When your code errors, Python will stop and return an *exception* that attempts 
to tell you what's up. There are approximately 165 exceptions in the Python standard 
library, and you'll be seeing many of them very soon. Exceptions to know
include:

    SyntaxError # You're probably missing a parenthesis or colon
    NameError   # There's probably a variable name typo somewhere
    TypeError   # You're doing something with incompatible variable types
    ValueError  # You're calling a function with the wrong parameter
    IOError     # You're trying to use a file that doesn't exist
    IndexError  # You're trying to reference a list element that doesn't exist
    KeyError    # Similar to an IndexError, but for dictionaries
    Exception   # This means "an error of any type" - hopefully you don't see it often

When code returns an exception, we say that the exception was **thrown** or
**raised**. These exceptions may be **handled** or **caught** by the code. Speaking
of, you can handle exceptions in Python like so:

In [3]:
try:
    a = 1.0 / 0.0
except ZeroDivisionError:
    print("Going from zero to hero.")
    a = 1.0

Going from zero to hero.


That being said, there are some things you should keep in mind.

* Exception handling in your own code should be seen as a last resort. _Never_
  use exception handling where another approach would work just as well.
* If you have to handle exceptions, be specific in their type. Writing a blanket
  `except Exception` line provides a place for unintended bugs to hide.

### PROBLEM DETAILS
In the text on Python exceptions, begin at the words "That being said, there" and stop after "just as well.", then write that passage out again, swapping "last resort" for "final option". The items that follow have no connection to the text on Python exceptions.

### DATA PROVIDED
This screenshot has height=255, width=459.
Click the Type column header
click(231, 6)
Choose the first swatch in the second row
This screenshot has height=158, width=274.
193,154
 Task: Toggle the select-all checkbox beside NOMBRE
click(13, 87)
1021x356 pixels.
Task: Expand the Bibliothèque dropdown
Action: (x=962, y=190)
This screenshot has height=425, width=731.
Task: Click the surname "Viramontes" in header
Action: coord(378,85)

### FINISHED EXERCISE
That being said, there are some things you should keep in mind.

* Exception handling in your own code should be seen as a final option. _Never_
  use exception handling where another approach would work just as well.